**Source text**
┄┄┄┄┄┄

How the impoverished French overseas territory of Guiana became a ‘narco hub’ for Europe

More than a sixth of the cocaine consumed in France is smuggled inside the bodies of drug mules from its poverty-stricken South American territory of Guiana.

How the impoverished French overseas territory of Guiana became a 'narco hub' for Europe
Customs officers checking passengers' luggage at Felix Eboue international airport in Cayenne, French Guiana. Photo by jody amiet / AFP

Women – some of them pregnant – and even children are among those who risk their lives for a few thousands euros by swallowing tightly wrapped packages of the drug, or hiding them in their body cavities.

“I had no other option. I needed the money,” said 27-year-old Tonio, who – weighed down with debt and with no work — took a flight to Paris with 800 grams of “coke” in his stomach and hidden in his shoes.

Having got through the airport, he was caught in a train station and ended up in jail.

Thirty drug mules like him board every flight to France from Guiana’s capital Cayenne, the authorities reckon. Traffickers – who stand to make a 1,000 percent profit on the drugs that get through – simply swamp the flights.

A kilogram of cocaine bought for €4,500 in French Guiana, or €3,500 in neighbouring Suriname, can be sold to dealers in France for €35,000, who then cut it and sell it on to their customers for three times that.

The mules get between €3,000 and €10,000 per trip, depending on how much they carry.

“It’s not complicated, you just have to have the right contacts,” said Tonio.

And there is no shortage of candidates.

Despite being home to Europe’s Spaceport, French Guiana (known as Guyana in France) is plagued by extreme poverty and unemployment, a legacy of its history as a slave society and prison colony – the notorious Devil’s Island is just off its coast.

‘Confetti of an empire’ – understanding France’s overseas territories 

Suriname, with which it shares a long jungle border that is almost impossible to police, is even poorer, with many of the drug mules illegal immigrants from the former Dutch colony.

┄┄┄┄┄┄

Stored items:
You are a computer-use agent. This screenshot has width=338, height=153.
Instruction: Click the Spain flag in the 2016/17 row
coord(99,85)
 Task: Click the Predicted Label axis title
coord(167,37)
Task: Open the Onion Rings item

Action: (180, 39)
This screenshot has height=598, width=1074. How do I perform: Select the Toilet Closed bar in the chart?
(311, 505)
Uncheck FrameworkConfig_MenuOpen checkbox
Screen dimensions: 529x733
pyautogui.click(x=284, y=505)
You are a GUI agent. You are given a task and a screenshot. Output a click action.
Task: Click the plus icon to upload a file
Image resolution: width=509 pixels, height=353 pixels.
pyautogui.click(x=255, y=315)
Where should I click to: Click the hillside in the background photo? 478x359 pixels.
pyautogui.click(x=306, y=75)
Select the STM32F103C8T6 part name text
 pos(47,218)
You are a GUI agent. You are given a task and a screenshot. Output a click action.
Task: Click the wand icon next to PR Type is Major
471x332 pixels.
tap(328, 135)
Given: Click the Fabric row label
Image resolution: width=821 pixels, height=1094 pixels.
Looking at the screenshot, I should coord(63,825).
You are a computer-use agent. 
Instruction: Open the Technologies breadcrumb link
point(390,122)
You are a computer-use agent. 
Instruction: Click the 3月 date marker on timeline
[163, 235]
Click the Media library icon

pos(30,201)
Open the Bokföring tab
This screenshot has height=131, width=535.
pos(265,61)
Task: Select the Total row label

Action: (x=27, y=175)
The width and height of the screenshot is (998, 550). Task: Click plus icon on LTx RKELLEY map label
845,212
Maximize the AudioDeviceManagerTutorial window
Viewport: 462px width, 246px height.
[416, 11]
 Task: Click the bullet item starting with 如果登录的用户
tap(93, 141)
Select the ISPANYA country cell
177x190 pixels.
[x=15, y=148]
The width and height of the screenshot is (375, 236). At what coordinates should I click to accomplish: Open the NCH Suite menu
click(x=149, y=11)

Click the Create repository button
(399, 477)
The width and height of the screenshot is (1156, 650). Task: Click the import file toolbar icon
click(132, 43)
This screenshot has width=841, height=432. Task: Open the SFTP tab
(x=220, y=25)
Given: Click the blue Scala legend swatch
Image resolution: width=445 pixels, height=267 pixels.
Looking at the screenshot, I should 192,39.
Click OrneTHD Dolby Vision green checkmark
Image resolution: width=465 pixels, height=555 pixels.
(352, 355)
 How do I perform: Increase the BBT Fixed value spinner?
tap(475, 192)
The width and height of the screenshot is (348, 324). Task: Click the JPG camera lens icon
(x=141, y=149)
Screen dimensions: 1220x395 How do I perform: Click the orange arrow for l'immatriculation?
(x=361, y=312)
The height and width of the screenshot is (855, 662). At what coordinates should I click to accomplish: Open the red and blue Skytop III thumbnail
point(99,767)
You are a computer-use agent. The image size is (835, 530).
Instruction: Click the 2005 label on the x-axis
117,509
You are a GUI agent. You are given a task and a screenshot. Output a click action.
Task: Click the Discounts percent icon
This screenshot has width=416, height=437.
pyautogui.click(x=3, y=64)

┄┄┄┄┄┄

**What to do**
- A) In the article on French Guiana's cocaine smuggling, how many drug mules do the authorities reckon board every flight from Cayenne to France?
- B) Please write the next few paragraphs of the article on French Guiana's cocaine smuggling, picking up after its final sentence.
None of the entries are needed here.

**Answers in order**
- A) Thirty.

- B)
Geography and poverty have made French Guiana “a narco region and one of the main hubs” of the cocaine trade, officials told AFP.

Within striking distance of the Colombian coca fields, between a fifth and a sixth of cocaine consumed in France is estimated to pass through this thinly-populated region of mostly Amazonian jungle sandwiched between Brazil and Suriname.

The centre of the mule operations is the town of Saint-Laurent on the wide, brown Maroni River which forms the border with Suriname for more than 500 kilometres.

Without work or schooling – the education system can’t keep up with the town’s growing population of migrants from Suriname – many of its 50,000 inhabitants are tempted by the easy money to be made from smuggling cocaine.

Their perilous trips to mainland France usually start just opposite Saint-Laurent du Maroni in the small town of Albina on the Suriname side of the river.

It is there where many of the mules are loaded up with cocaine.    

Every day hundreds of people from the French side cross the river in dugout canoes to shop in Albina, where food and petrol are cheaper.

The mules, like Julia and Lydia, return amid the shoppers.

“We knew the risks,” said Julia, a young mother of two from Suriname who spent two years in French prisons after being caught.

“It is not a pleasure trip… but when you haven’t a choice, what can you do?” she told AFP.

“You go to prison and then they (the traffickers) leave you alone. Me, I have paid my debt.”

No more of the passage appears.